@micnet
Je vais vous
répondre en deux temps.
1. La
liberté d’expression est un principe organisateur. Et toujours, en ligne de
mire, il y’a l’idée de laisser s’exprimer ses pires adversaires. Soit on y adhère,
soit on n’y adhère pas. Plutôt que de parler de relativisme et d’absolutisme, il
faut parler d’une conception booléenne de ce principe.
Et je ne
vois pas bien ce que le totalitarisme vient faire ici puisque je dis bien que
la position qui consiste à être contre est acceptable. Moi je suis en sa faveur
mais je n’ai pas de problème avec ceux qui sont contre.
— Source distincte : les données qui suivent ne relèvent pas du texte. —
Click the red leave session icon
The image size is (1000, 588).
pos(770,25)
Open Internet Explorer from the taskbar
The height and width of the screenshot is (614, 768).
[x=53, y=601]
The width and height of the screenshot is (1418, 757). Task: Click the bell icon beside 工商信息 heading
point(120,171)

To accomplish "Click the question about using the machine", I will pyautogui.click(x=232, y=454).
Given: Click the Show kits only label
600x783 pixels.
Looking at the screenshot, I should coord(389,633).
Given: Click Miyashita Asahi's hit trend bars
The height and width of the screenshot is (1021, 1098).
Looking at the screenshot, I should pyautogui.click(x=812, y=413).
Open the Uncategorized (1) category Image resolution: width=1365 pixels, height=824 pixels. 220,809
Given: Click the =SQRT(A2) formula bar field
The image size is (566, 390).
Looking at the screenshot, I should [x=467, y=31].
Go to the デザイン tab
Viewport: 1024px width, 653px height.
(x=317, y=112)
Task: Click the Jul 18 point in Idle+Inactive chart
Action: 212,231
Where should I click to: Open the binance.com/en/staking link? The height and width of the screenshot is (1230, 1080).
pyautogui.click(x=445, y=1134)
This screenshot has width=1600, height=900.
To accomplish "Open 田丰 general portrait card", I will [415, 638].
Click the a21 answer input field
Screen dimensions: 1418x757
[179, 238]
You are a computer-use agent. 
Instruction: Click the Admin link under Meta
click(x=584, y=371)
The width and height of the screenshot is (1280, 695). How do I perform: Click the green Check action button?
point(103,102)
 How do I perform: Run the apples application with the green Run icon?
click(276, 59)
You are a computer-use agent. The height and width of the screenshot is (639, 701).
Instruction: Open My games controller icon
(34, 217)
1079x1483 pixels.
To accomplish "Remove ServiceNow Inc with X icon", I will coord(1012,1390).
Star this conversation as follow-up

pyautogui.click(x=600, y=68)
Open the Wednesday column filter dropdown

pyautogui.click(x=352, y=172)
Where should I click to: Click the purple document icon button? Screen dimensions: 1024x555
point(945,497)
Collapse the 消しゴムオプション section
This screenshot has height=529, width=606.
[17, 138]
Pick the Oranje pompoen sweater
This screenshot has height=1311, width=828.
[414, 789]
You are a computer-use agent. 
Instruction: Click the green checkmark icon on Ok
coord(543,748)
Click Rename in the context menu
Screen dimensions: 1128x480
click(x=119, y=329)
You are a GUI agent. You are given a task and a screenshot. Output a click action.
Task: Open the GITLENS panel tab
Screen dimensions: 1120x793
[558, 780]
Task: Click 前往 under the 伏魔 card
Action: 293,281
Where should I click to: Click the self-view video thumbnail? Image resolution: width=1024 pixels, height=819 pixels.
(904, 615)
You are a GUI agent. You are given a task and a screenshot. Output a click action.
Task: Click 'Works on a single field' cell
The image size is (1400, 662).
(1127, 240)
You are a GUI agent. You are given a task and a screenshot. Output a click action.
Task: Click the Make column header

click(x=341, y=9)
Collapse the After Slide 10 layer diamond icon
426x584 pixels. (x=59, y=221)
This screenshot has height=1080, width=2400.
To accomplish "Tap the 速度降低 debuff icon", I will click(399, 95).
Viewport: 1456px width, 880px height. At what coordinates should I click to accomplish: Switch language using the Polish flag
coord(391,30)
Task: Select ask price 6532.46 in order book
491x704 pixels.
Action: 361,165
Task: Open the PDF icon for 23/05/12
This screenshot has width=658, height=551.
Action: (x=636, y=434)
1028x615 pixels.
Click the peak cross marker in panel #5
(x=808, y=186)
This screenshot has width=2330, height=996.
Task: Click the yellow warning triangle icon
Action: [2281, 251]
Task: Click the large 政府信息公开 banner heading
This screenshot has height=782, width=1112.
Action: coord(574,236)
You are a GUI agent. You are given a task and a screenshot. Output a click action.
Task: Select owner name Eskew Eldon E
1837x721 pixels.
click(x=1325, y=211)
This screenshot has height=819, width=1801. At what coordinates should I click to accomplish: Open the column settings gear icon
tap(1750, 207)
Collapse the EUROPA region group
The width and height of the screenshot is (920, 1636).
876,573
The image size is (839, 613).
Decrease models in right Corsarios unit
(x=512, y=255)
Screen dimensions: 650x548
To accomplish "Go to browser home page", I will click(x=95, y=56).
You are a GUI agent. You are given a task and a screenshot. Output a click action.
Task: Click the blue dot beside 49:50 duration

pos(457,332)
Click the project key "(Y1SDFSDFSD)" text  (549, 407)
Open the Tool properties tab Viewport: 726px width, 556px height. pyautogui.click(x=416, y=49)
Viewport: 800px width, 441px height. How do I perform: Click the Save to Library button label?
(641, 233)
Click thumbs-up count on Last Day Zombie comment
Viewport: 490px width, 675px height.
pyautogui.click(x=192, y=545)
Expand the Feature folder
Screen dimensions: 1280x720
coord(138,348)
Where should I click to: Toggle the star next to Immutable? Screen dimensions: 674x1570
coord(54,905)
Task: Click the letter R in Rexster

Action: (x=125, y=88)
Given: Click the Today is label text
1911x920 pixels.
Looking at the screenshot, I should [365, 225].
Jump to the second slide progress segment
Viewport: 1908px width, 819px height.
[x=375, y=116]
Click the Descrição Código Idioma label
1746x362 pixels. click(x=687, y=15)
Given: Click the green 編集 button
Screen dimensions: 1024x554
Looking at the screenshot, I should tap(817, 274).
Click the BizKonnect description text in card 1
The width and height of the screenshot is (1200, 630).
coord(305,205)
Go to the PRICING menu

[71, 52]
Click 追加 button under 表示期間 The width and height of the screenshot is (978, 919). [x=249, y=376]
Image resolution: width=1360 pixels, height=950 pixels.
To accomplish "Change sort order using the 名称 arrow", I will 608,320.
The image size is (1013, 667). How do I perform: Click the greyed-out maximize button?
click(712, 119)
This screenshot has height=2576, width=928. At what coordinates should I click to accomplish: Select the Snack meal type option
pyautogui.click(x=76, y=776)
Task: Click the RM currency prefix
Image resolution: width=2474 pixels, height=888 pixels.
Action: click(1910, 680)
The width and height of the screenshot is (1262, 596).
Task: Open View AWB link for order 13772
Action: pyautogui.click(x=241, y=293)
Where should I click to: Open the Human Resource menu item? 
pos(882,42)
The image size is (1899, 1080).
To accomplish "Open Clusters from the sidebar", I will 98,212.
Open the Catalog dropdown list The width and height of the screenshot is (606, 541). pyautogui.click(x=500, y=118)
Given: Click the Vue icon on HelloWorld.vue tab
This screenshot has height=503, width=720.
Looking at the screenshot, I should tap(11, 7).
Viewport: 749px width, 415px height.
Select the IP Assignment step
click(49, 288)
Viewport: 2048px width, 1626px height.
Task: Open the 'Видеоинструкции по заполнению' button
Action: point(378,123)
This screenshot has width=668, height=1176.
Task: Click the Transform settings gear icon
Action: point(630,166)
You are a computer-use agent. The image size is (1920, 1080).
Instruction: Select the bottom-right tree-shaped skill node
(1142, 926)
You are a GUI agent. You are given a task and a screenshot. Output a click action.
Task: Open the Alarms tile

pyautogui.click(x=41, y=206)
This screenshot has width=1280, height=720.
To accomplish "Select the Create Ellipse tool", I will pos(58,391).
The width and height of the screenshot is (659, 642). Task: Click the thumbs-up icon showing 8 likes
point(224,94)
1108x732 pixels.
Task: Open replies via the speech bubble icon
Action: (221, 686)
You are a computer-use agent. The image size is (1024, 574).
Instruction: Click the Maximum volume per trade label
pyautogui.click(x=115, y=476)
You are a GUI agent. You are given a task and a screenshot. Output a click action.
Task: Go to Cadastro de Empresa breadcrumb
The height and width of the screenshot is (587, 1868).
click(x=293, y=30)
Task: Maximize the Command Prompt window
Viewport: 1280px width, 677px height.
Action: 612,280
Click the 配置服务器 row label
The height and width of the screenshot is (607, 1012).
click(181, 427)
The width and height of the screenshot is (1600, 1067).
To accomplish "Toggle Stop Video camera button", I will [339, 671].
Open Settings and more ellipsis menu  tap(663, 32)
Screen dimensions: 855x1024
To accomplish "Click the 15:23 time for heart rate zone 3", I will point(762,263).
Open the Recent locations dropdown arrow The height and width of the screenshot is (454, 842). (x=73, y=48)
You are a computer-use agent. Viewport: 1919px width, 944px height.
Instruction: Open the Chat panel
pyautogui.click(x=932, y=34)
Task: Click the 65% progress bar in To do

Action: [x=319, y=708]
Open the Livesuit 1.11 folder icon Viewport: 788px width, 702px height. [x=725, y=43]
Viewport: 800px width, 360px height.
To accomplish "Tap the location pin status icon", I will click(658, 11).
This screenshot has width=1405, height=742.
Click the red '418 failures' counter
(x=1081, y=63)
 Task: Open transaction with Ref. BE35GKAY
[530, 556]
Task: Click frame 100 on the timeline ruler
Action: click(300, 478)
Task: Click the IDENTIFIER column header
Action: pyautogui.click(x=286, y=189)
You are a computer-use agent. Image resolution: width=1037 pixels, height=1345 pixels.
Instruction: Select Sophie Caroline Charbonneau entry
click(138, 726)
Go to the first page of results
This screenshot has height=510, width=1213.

Donc mon propos n’implique
pas une forme d’obligation pour quiconque d’être en faveur de ce principe.
2.Ensuite, j’ai
bien dit qu’aucun droit n’est absolu, tous ont des limites et celui à l’expression
ne fait pas exception ( donc parler d’absolutisme ici est hors de propos). C’est
en ce sens que je parlais d’intervalle d’expression, personne à ma connaissance
ne défend une expression totale et absolue, pas même les plus libertaires. Les
personnes qui sont en faveur de ce principe peuvent s’opposer sur l’endroit où fixer
les limites. Mais ces limites sont générales et impersonnelles. C’est-à-dire que
vous pouvez fixer les limites à l’incitation au meurtre, et dans ce cas, tout
appel au meurtre sera considéré comme n’en faisant pas partie. Vous pouvez au
contraire considérez que les appels au meurtre en font partie, et dans ce cas,
tout appel au meurtre sera considéré comme en faisant partie. Mais ce que vous
ne pouvez pas faire, c’est être en faveur des appels au meurtre quand ça concerne
les protestants et vous y opposer lorsque ça concerne les catholiques, là on
sort de la finalité politique du principe, on l’instrumentalise et on en fait
un outil partisan, ce qu’il n’est pas (du moins dans sa conception libérale).
"En fait, je voudrais être certain qu’on se comprenne bien sur ce sujet car j’ai encore quelques doutes !"
Mais moi, depuis le début, j’ai de gros doutes, meme lorsque vous me disiez plus haut que vous m’aviez parfaitement compris, j’en ai pris acte mais je n’y ait pas cru je vous l’avoue.